The Information Master: Jean-Baptiste Colbert's Secret State Intelligence System (Cultures Of Knowledge In The Early Modern World)
P**E
Soll's concept of an information state is fascinating
Soll's prose is clear, his argument is well-developed, and the extent of his research is impressive. He does something in this book that is rare to see; he provides a truly fresh and unique approach to a well explored subject. Jean-Baptiste Colbert emerged as a figure impossible to separate from seventeenth century European studies. Whether the subject is war, colonialism, economics, or state-craft, Colbert has been a fixture in the historiography since his death. Traditionalists and revisionists, marxists and post-modernists, all manner of methodology has had something to say about Colbert. Soll places constructs an intellectual history of the state with Colbert at the center. The result is fascinating and does not drag on, as a study of this kind easily could. Only complaint with Soll's work is that I would have like to seen more on the colonies- Soll advances an interesting argument about why Colbert didn't collect and archive knowledge from the Atlantic world, but doesn't do too much to develop it.The reason I am giving it 4 instead of 5 stars has nothing to do with Soll's work. The book is cheaply printed.
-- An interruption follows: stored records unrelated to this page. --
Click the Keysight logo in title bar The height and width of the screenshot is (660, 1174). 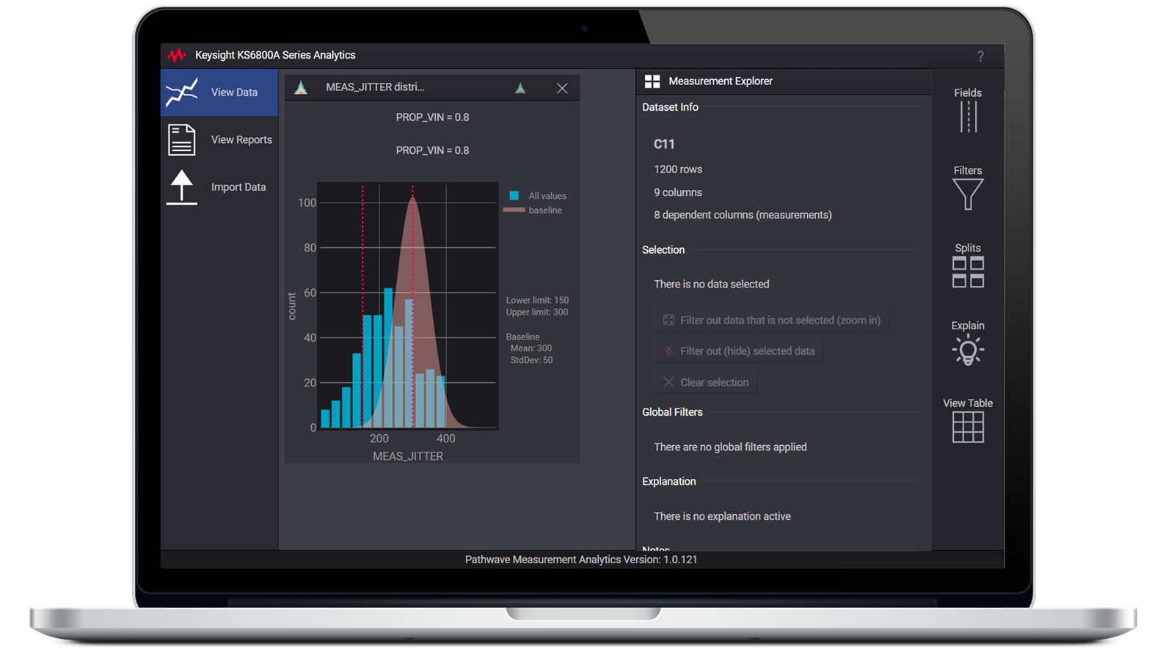176,56
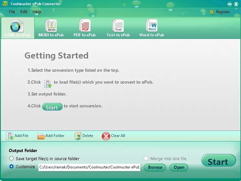Click the Add File icon
The height and width of the screenshot is (181, 241).
[10, 136]
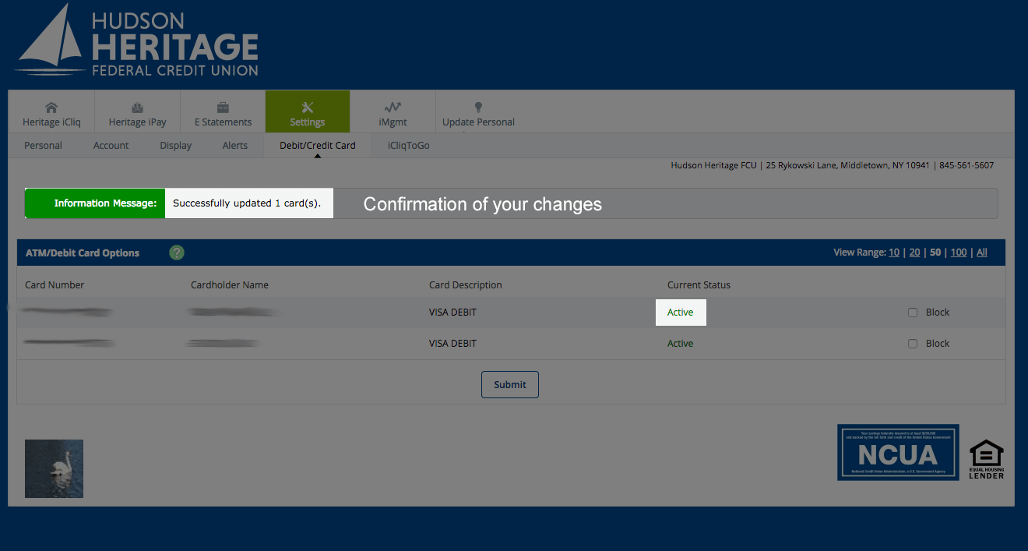
Task: Click the Heritage iPay briefcase icon
Action: click(137, 107)
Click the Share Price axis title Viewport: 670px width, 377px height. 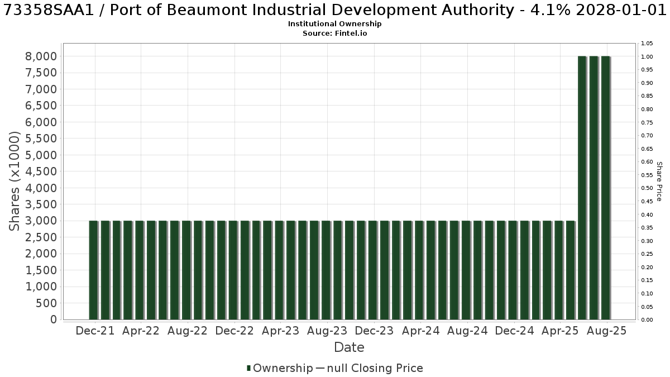[659, 182]
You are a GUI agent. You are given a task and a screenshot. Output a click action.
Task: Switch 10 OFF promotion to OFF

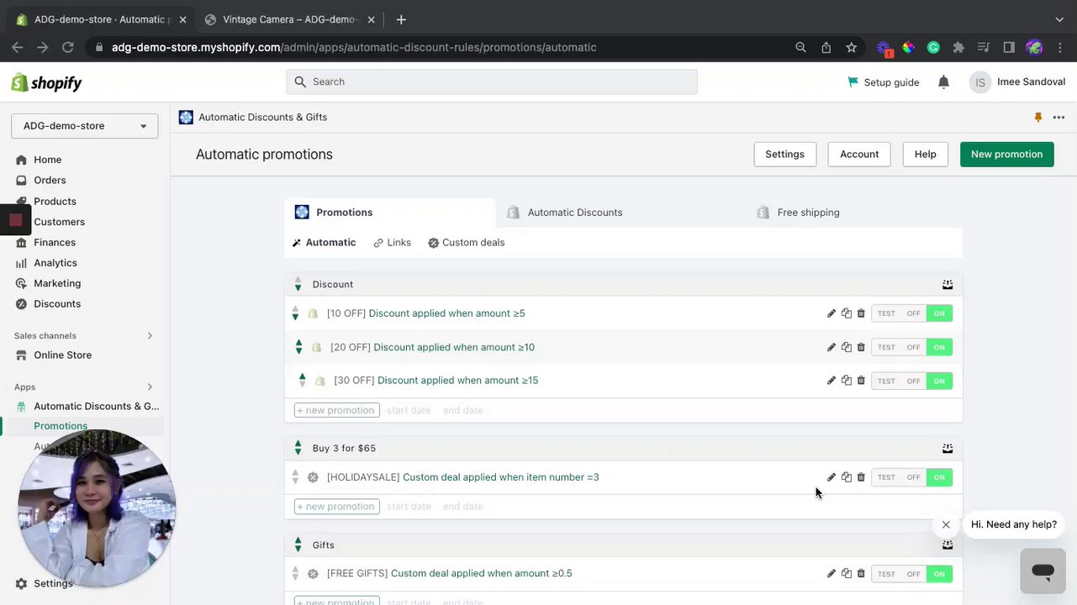coord(913,313)
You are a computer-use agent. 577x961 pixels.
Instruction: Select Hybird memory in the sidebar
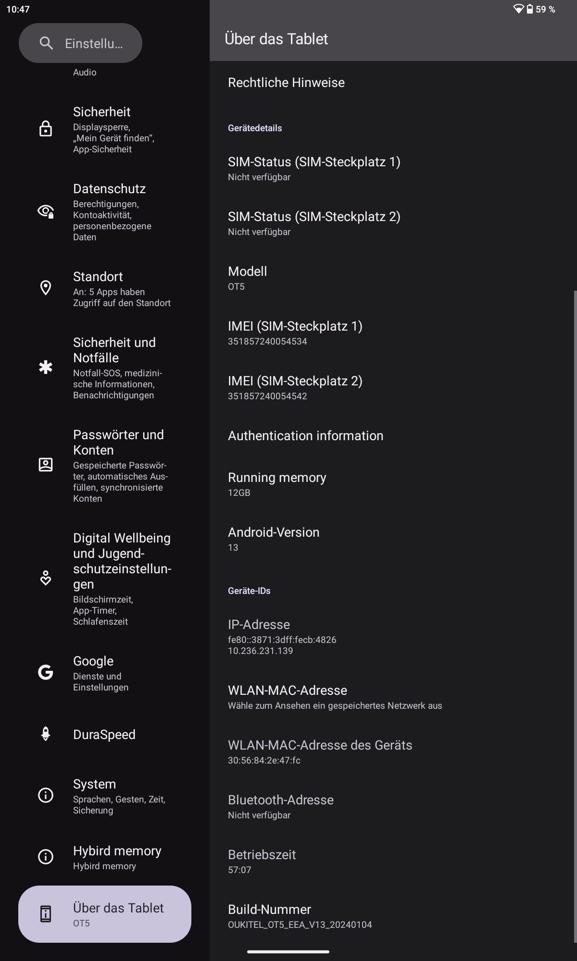(x=105, y=857)
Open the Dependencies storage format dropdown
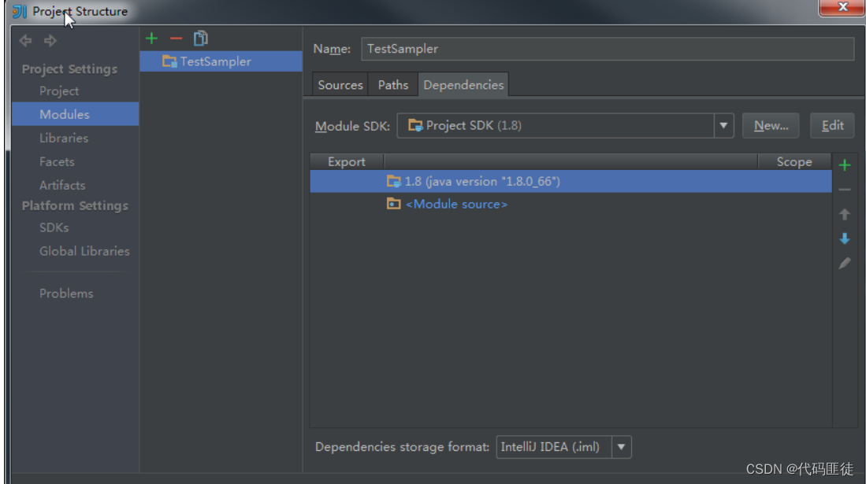 (x=621, y=447)
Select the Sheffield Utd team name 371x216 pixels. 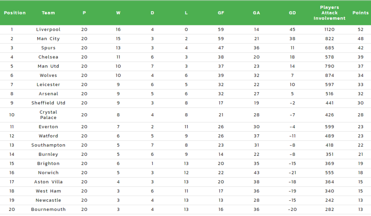click(48, 103)

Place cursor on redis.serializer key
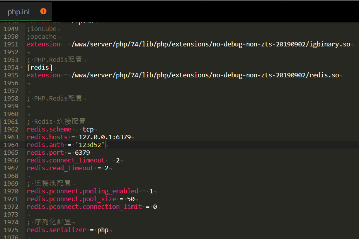pyautogui.click(x=56, y=230)
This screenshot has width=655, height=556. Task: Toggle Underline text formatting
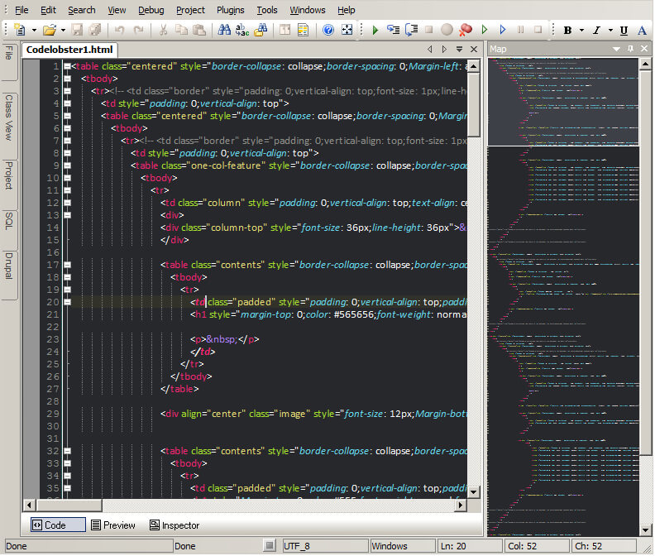tap(623, 31)
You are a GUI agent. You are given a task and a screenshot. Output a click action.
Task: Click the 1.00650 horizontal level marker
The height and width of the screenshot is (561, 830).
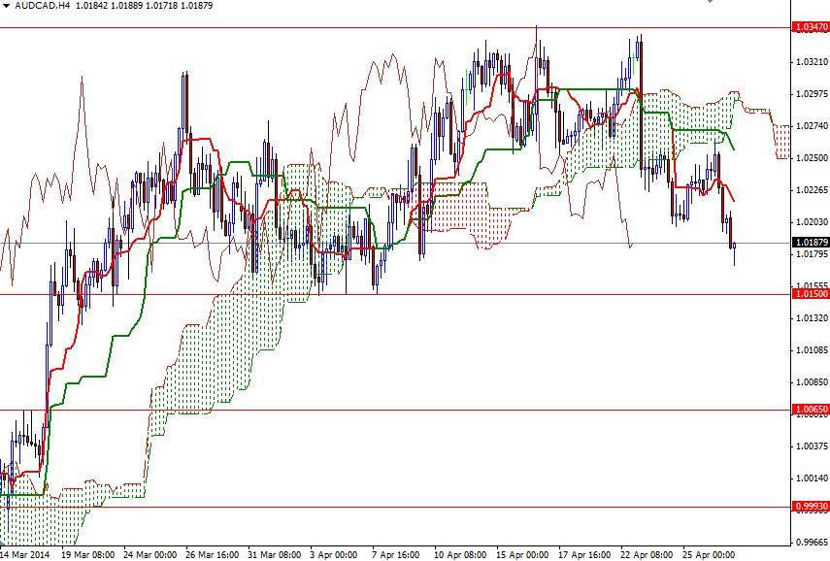pyautogui.click(x=809, y=411)
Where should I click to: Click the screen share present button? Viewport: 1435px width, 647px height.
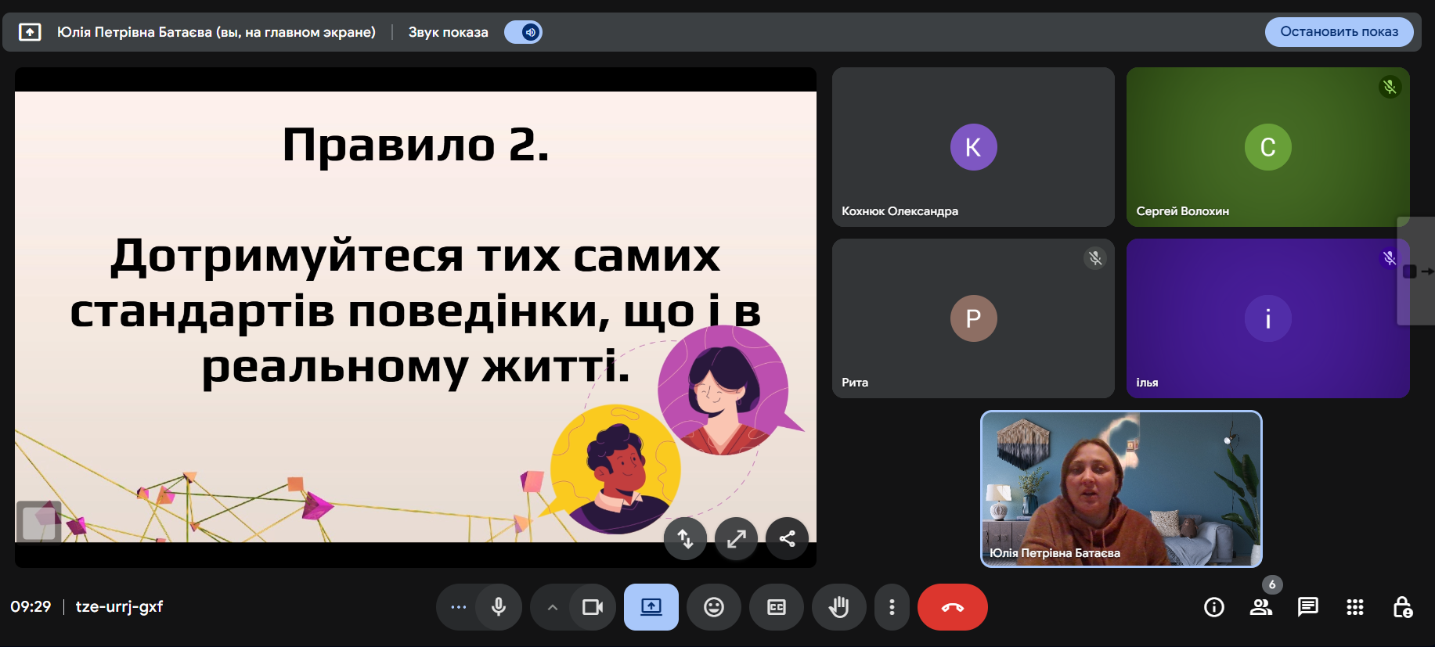[651, 607]
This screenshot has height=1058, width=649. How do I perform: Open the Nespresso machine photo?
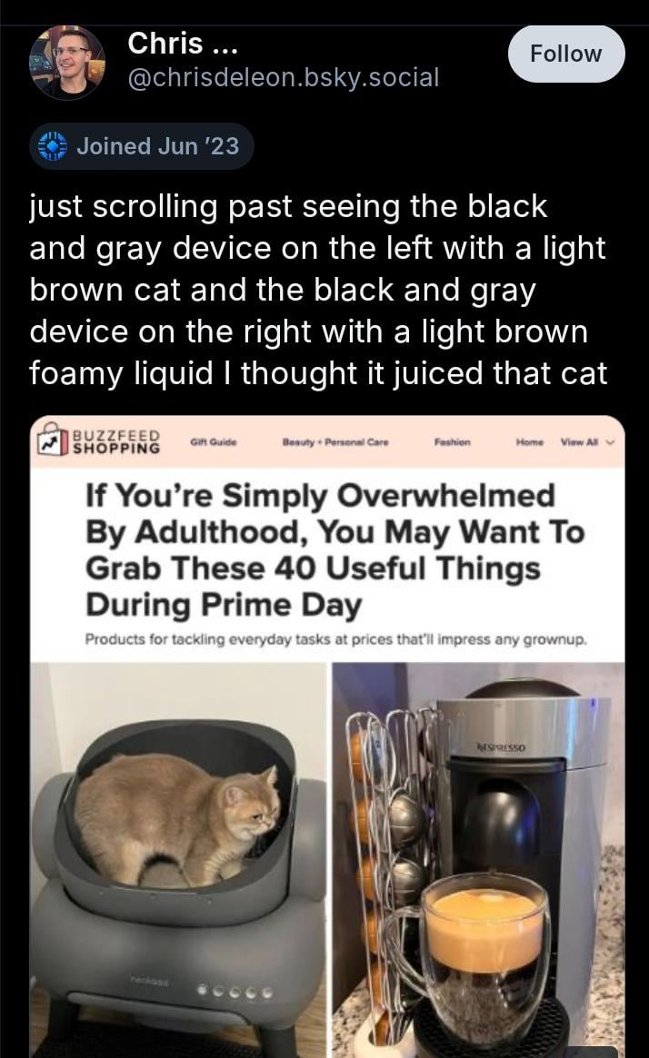point(478,860)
The plastic film on the cover started peeling off by the time I finished the first read-through. The pages look and feel pretty cheap. I'm not sure if his new book is with the same publisher, but if it is I will be getting the ebook edition (or snagging it from the library).
C**R
Indispensable
I got my hands on an advance copy of this book, and it is TERRIFIC. The author shows how Colbert consolidated both his own and Louis XIV's power by establishing a "secret sphere" of knowledge, of which libraries and archives were the key components. It is fascinating stuff--and not just for specialists of pre-revolutionary French history (like me). The real story here is how power is wielded and strengthened through the savvy manipulation of information and intelligence; anyone who lived through the George W. Bush presidency will be unable to put THE INFORMATION MASTER down.
S**D
Masterful
Scholarly and well-written -- beautifully developed. I'm not an academic, but I do know quite a bit about this period in history, and I learned a great deal more from this book. I loved reading about Colbert's extensive research system: he would have been right at home in the computer age.A study of Colbert is a massive undertaking: I'm not a scholar, but Soll certainly is. This is a fascinating study.